Прежде всего надо стараться устранить непосредственно предрасполагающие условия. Необходимо раз и навсегда урегулировать свой сон; ложиться только тогда, когда чувствуешь себя усталым, и вставать, как только проснулся. Следует также избегать слишком мягких постелей, располагающих лениться по утрам. Если ваша воля слишком слаба, чтобы заставить вас подыматься с постели, как только вы проснулись, попросите кого-нибудь (к кому вы не считаете неловким обратиться за подобной услугой), чтобы вас подымали насильно, несмотря на ваши протесты в тот момент.
Кроме того, студент должен следить за своим питанием, стараться избегать горячительных блюд, не есть слишком много мяса, не пить крепких вин, которые совершенно не нужны в этом возрасте. Лучше всего, если он наймет себе спокойную, веселенькую, светлую квартирку где-нибудь подальше от университета и будет почаще обедать дома (есть много блюд, которые легко приготовить самому).
Необходимо также наблюдать, чтобы не оставаться долго в сидячем положении; необходимо поддерживать в комнате чистый воздух и умеренную температуру. По вечерам следует выходить и гулять до усталости, обдумывая свою работу на завтра, а там ложиться спать. Ежедневная прогулка обязательна во всякую погоду; как говорит один английский юморист, для того, кто смотрит на улицу из окна своей комнаты, дождь всегда бывает сильнее и погода хуже, чем для того, кто не боится выйти со двора.
Не следует однако забывать, что у молодых людей, придерживающихся умеренного режима питания и исполняющих правила разумной гигиены, приступы чувственности бывают редки и легко подавляются; таким образом, борьба с чувственностью не представляла бы никаких затруднений, если бы физическое возбуждение не находило себе поддержки в возбуждающих влияниях интеллектуального происхождения: в ярких, отчетливых образах, которые рисует нам воображение, в предвкушении удовольствия удовлетворенного желания и т.д.

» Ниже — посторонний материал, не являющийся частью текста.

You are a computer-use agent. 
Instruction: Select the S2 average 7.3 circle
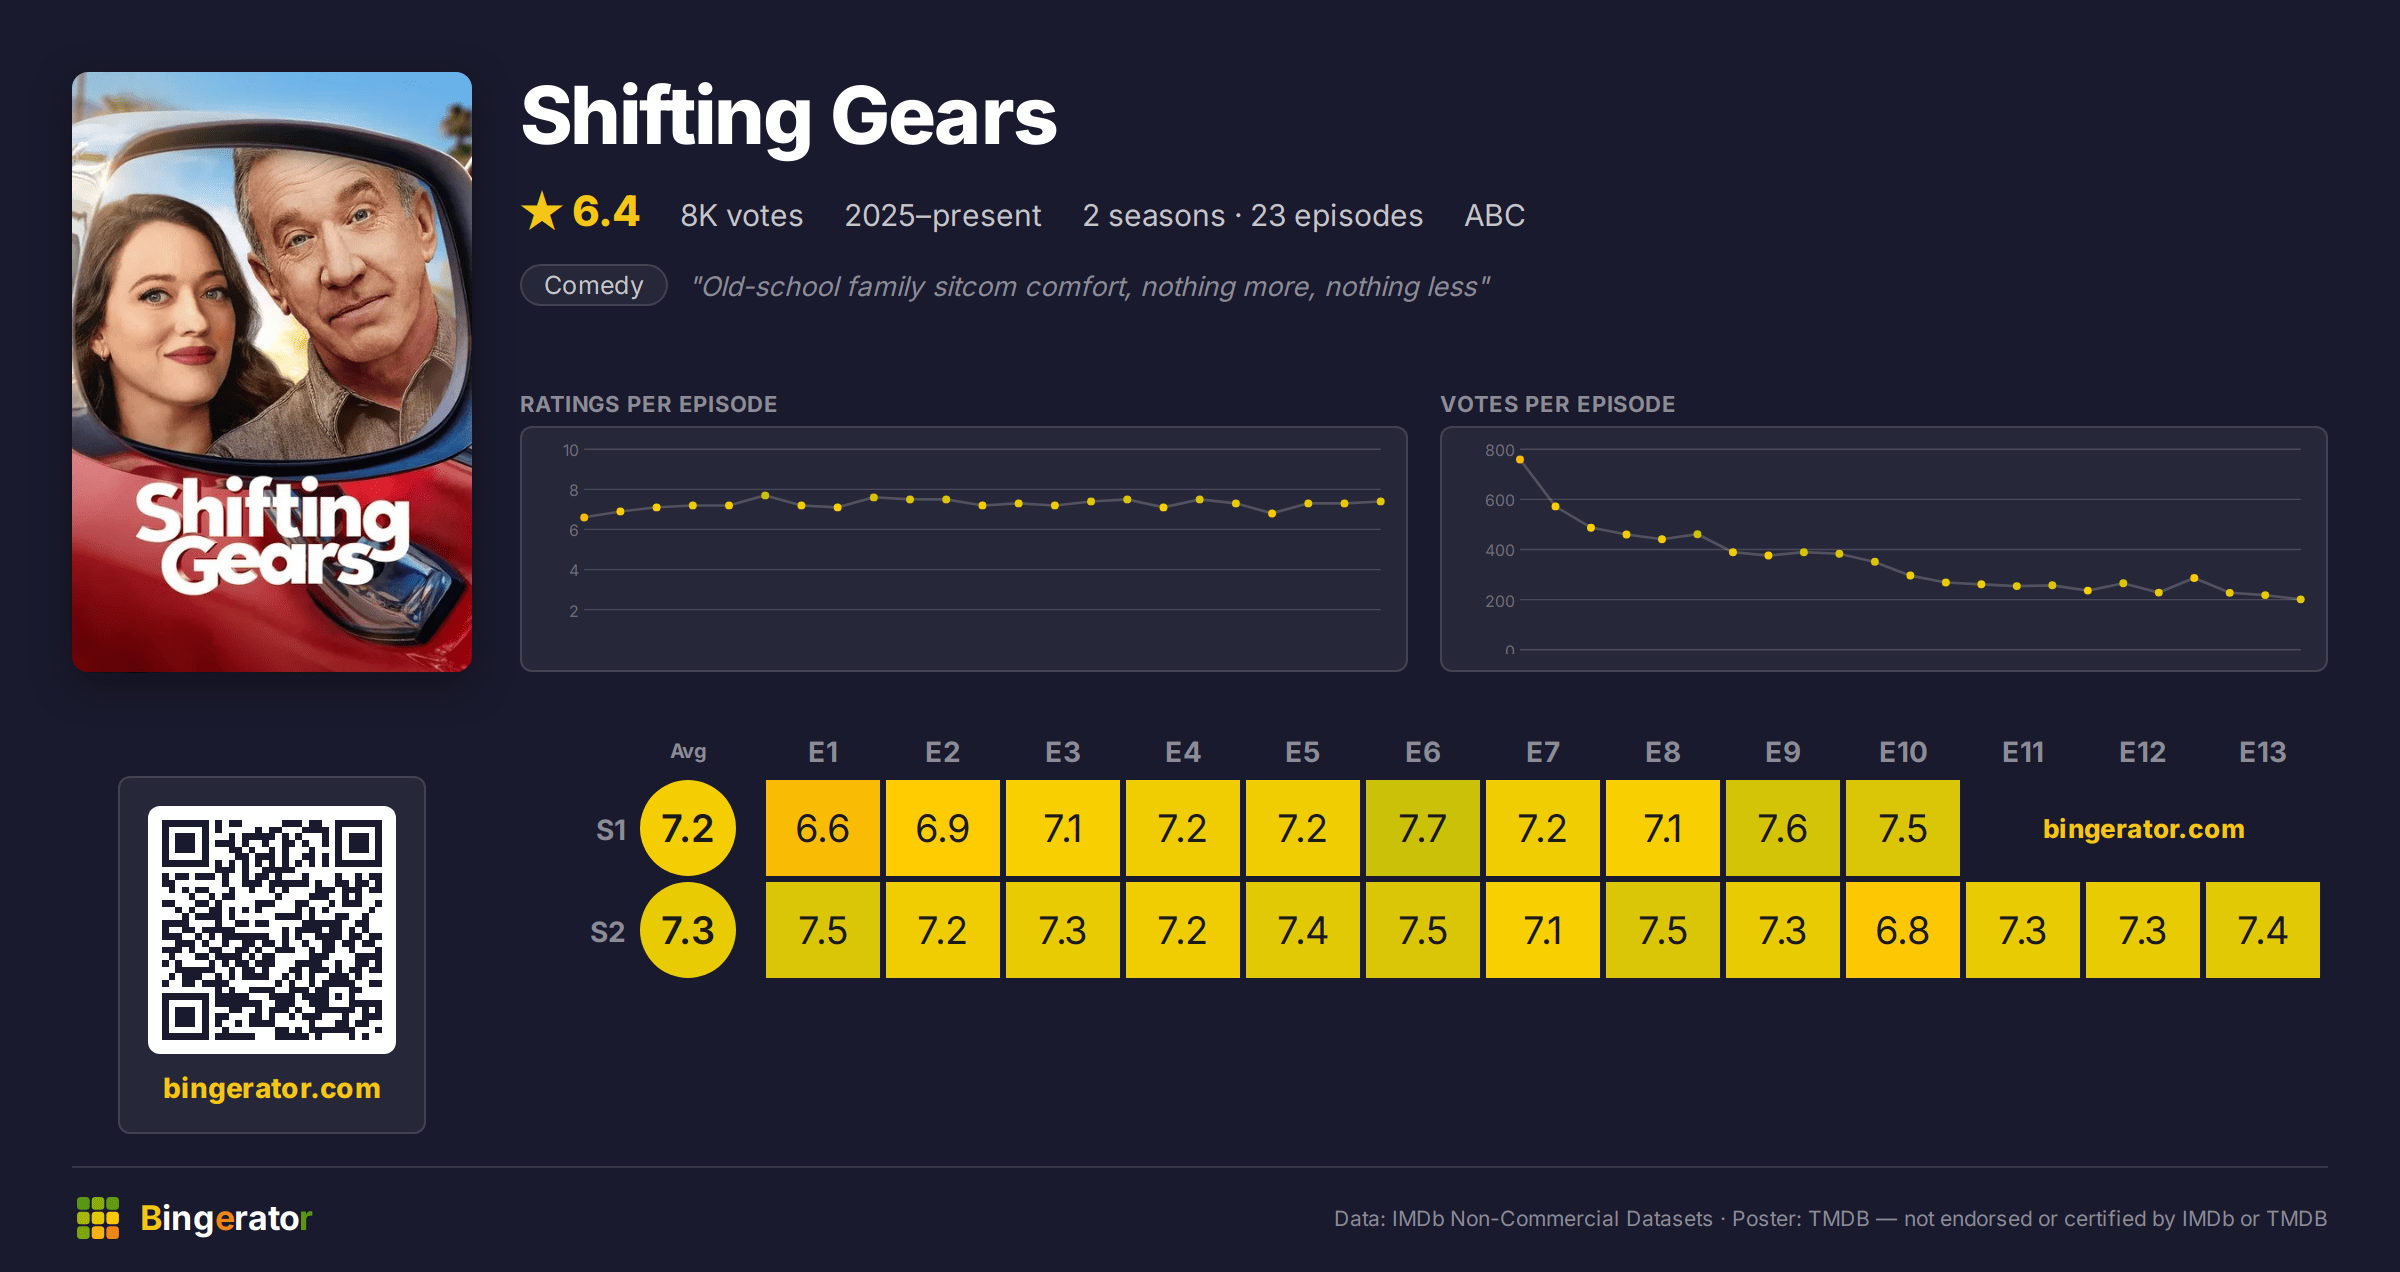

Выше мы рассмотрели подробно взаимные соотношения интеллекта и страсти. Страсть — сила слепая по самому своему существу — без поддержки ума совершенно бессильна; но раз она заручилась содействием ума, она развивается до невероятных размеров, порождая бурный наплыв мыслей и чувств, которые действуют в ее интересах и которым не может противостоять даже очень сильная воля. Поэтому необходимо следить, чтобы наши мысли не оказывали поддержки нашим страстям. Общее правило: открытая борьба с чувственностью всегда опасна, — уделяя ей наше внимание, хотя бы только затем, чтобы ее подавить, мы ее укрепляем. Бежать от опасности — вот истинное мужество в этой борьбе. Бороться в этом случае можно только с помощью хитрости. Идти на врага открыто — значит идти на верное поражение. В противоположность великим интеллектуальным победам, которых мы достигаем, только постоянно о них думая, великие победы над чувственностью достигаются тем, что мы никогда не думаем о них. Надо стараться всеми правдами и неправдами не давать зародившемуся искушению вступить в союз с нашей мыслью. Надо не давать пробудиться чувственным образам, пока они еще только дремлют в нашем сознании. Надо избегать чтения романов, а тем более скабрезных журналов и книг. У Дидро есть страницы, которые действуют как прием самого сильного возбудительного. Не следует рассматривать непристойных гравюр, действующих на воображение сильнее всяких описаний. Надо избегать общества развращенных товарищей; надо до мельчайших частностей предвидеть все случайности и никогда не допускать, чтобы искушение застало нас врасплох. Начинается обыкновенно с того, что в сознание проникает простая мысль, еще не имеющая над нами влияния. Если ум бодрствует в этот момент, то ничего не может быть легче, как прогнать незваную гостью. Но если, благодаря нашей небрежности или слабости, смутные образы получили определенную форму, если мы находим удовольствие вызывать их и созерцать, — тогда уже поздно.